In the framework of solomonoff induction, we observe an infinite stream of bitstring and we try to predict the next bit by finding the shortest hypothesis which reproduces our observations (some caveats here). When we receive an additional bit of observation, in principle, we can rule out an infinite number of hypotheses (namely all programs which didn’t predict our observation) which creates an opportunity to speedup our induction process for future observations. Specifically, as we try to find the next shortest program which predicts our next bit of observation, we can learn to skip over the programs that have already been falsified by our past observations. The process of “learning how to skip over falsified programs” takes time and computational costs upfront, but it can yield dividends of computational efficiency for future induction.

This is my mental model for how agents can “learn how to learn efficiently”: An agent who has received more observations can usually adapt to new situations quicker because more incorrect hypotheses can be ruled out already, which means there’s a narrower set of remaining hypotheses to choose from.

More generally, an important question to ask is given that the underlying space of remaining hypotheses is constantly shrinking as we receive new observations, what sorts of data structures for representing hypothesis should we use to exploit that? How should we represent programs if we don’t just want to execute them, but also potentially modify them into other plausible hypothesis?
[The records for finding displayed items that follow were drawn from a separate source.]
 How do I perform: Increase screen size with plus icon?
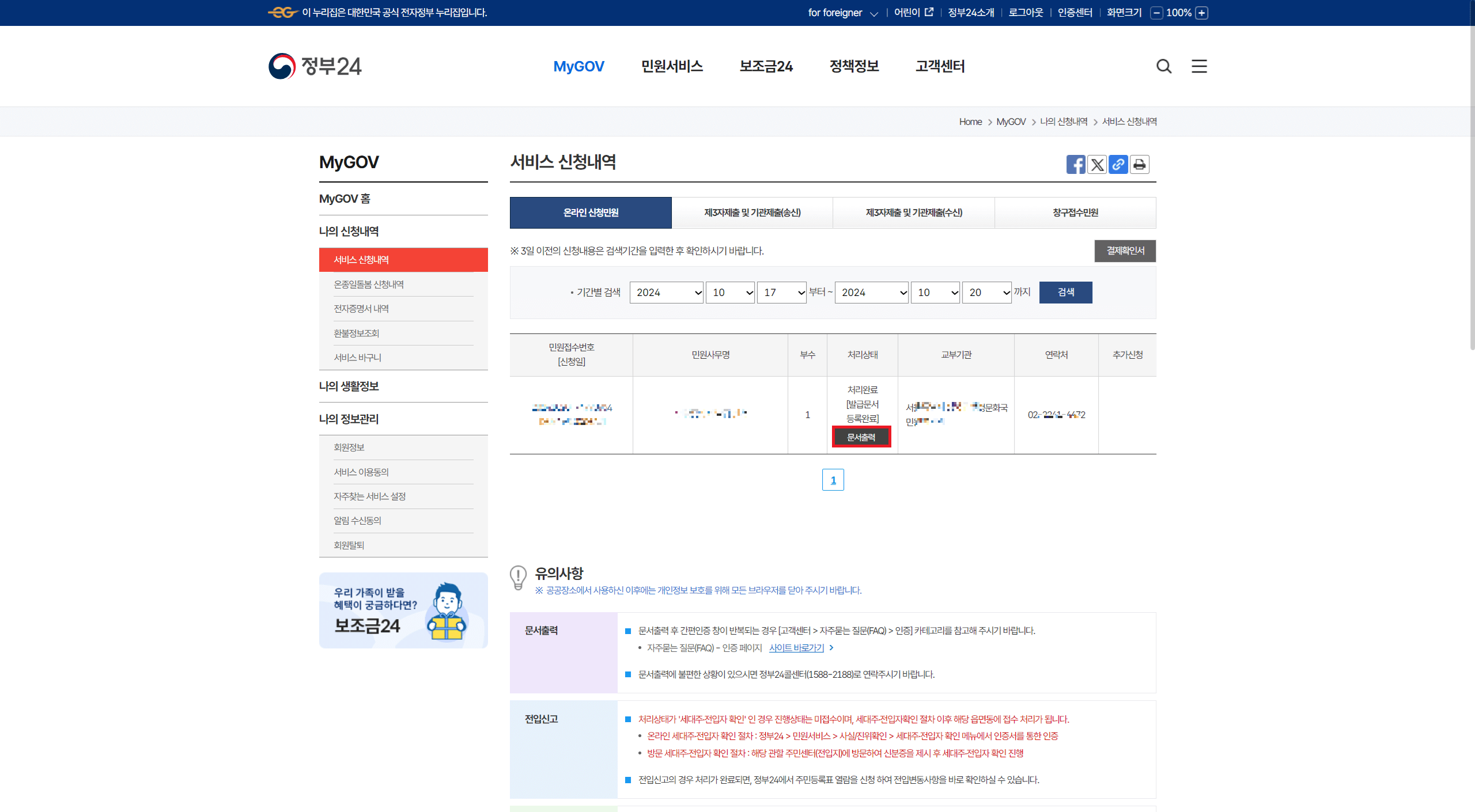[x=1202, y=13]
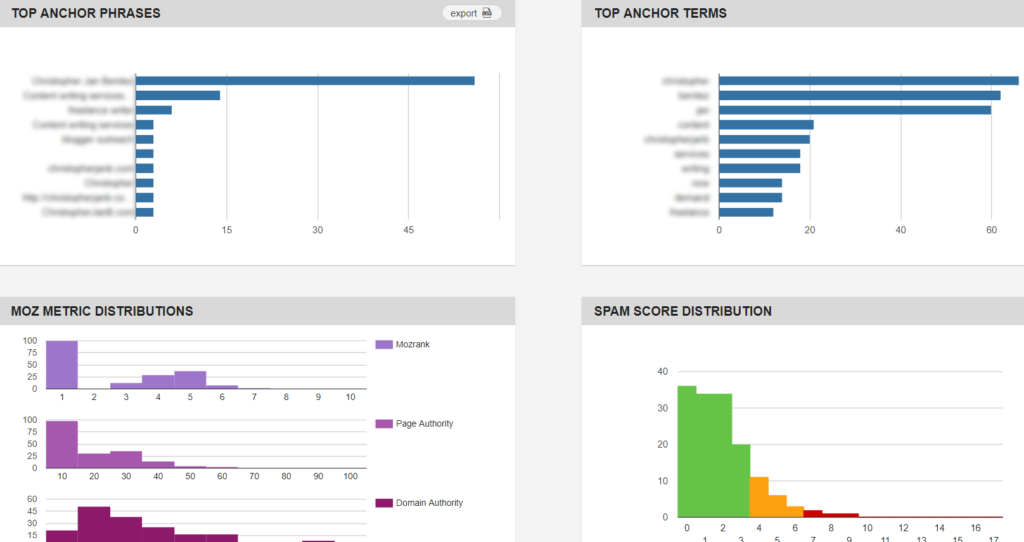Click the Domain Authority legend label
The image size is (1024, 542).
point(429,503)
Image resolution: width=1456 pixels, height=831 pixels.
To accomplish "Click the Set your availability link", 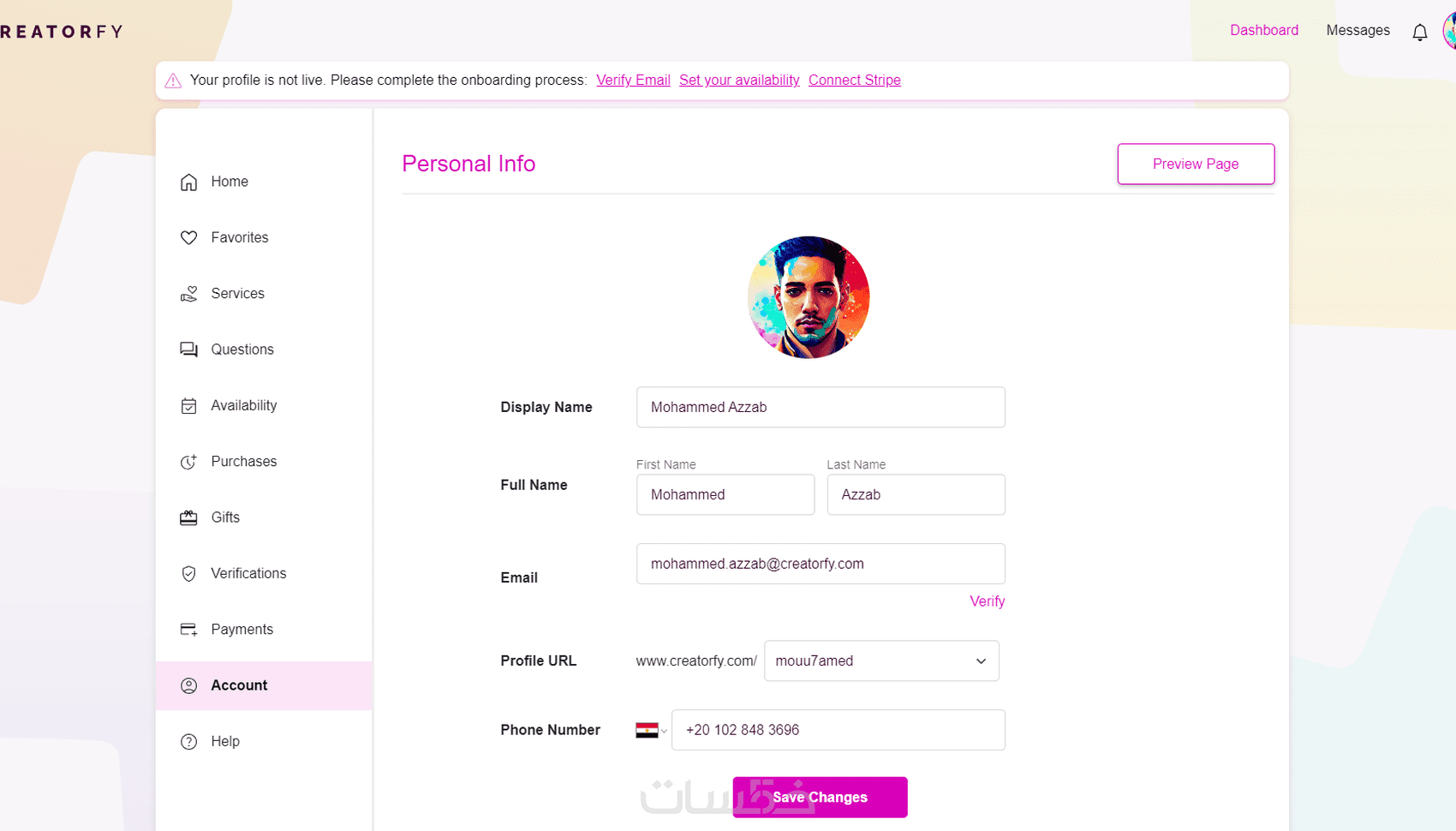I will (x=738, y=81).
If a world model is selected based on its ability to quickly adapt to new environments, what is the type signature of that world model?

Quick thoughts

  • Incremental modification: In solomonoff induction, the next shortest program which predicts the next bit of observation might look nothing like the current shortest program that reproduces the existing bits of observations. However, modifying and augmenting the current program seems much more efficient than searching for a new program from scratch, and it seems much more similar to how animals or humans update their knowledge in practice. Is there a way to structure programs that allows us to learn by incrementally modifying our existing hypothesis? Can we do this without sacrificing the expressivity of our hypothesis space?

  • Modularity: A modular program structure can be broken down into loosely coupled components, where each component influences only a few other components, leaving most other components invariant at any given time. This property can be helpful for efficient learning because when a modular program encounters a prediction error, only a small part could be responsible for that error, which means we only need to modify a small part of our program to accomodate each new observation.

  • Compression: If we picture solomonoff induction as enumerating bitstrings as programs from shorter to longer ones, then one way to “skip over falsified hypotheses” is to enumerate bitstrings under a compressed encoding which ignores falsified programs, where shorter bitstrings correspond to likelier hypotheses that have not been ruled out. Unfortunately, learning induces another induction problem, but we can still reap the benefits insofar as we can efficiently find a generalizable approximation of the encoding

  • Closing the loop: Solomonoff induction can be framed as compression over the space of observations, while approximating the compressed encoding is essentially compression over program space. We can continue this recursion by approximating a compressed encoding over the space of encodings (which would allow us to update our encodings based on observations more efficiently), then approximate another compressed encoding over , and so on and so on. This is one picture of how we can perform meta-learning at all levels and learn meta-patterns with increasing levels of abstractions.

Why this might be relevant for alignment

Transformative AI will often need to modify their ontologies in order to accomodate new observations, which means that if we want to translate our preferences over real world objects to the AI’s world model, we need to be able to stably “point” to real world objects despite ontology shifts. If efficient learning relies on specific data structures for representing hypotheses, these structures may reveal properties that remain invariant under ontology shifts. By identifying these invariant properties, we can potentially create robust ways to maintain our preferences within the AI’s evolving world model.

Furthermore, insofar as humans utilize a similar data structure to represent their world models, this could provide insights into how our actual preferences remain consistent despite ontology shifts, offering a potential blueprint for replicating this process in AI.